There seems to be only one study on the matter, and unfortunately, while an abstract for it is available on ResearchGate, the full study is not. We’ve reached out to the authors to ask for a copy of the full text but have not yet received a response.
For that reason, we lack much information about how the study was carried out, including how many babies the experiment was tested on and what the age range was.
From the abstract, though, we can at least glean that the researchers concluded that mooing sounds like a baby’s cry, and hearing other babies cry is another sound that will often set off the waterworks.

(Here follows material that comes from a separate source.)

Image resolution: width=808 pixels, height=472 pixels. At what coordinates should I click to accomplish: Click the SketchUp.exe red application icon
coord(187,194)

They posit that hearing the sound can “remind” babies of their own crying, which makes them sad again.
The Babies Who Are The Exception To The Rule
Some babies react differently to parents mooing. A few laugh, or ignore it, or seem to wait patiently for their parents to start using words again.
When it was tried out with Science Baby on the Something Incredible YouTube channel, he didn’t cry, either.
The channel examined and dismissed some of the other theories that have been posited, including the notion that babies are disturbed by moo sounds because they’re unfamiliar. By contrast, babies don’t cry as reliably at other unfamiliar sounds.
Another theory concerned volume, but that’s also dismissed on the grounds that a baby’s ear canal amplifies high-pitched sounds, not deep ones like cows mooing.
An Alternate Theory Posited By A TikTok Mom
One mom on TikTok thinks that it’s simpler than any of this.
She points out that babies look to their parents to guide their emotional responses to the world. She says:
Fair enough — moo in a mirror and watch your own expression!
Can We Just Skip This Trend?
Honestly, parents are stressed enough, and growing up is already hard enough.
We don’t need to find extra tricks to make our babies cry unnecessarily. No, trying this trick out once probably does not scare our babies for life or traumatize them. They probably won’t develop a lifelong fear of cows or have nightmares about their parents turning into cows.
But really, it’s just better to make our babies happy, laugh, and smile instead of intentionally making them cry. So, maybe it’s better if we stick with other animal sounds at first and save the mooing for when our babies are a little older.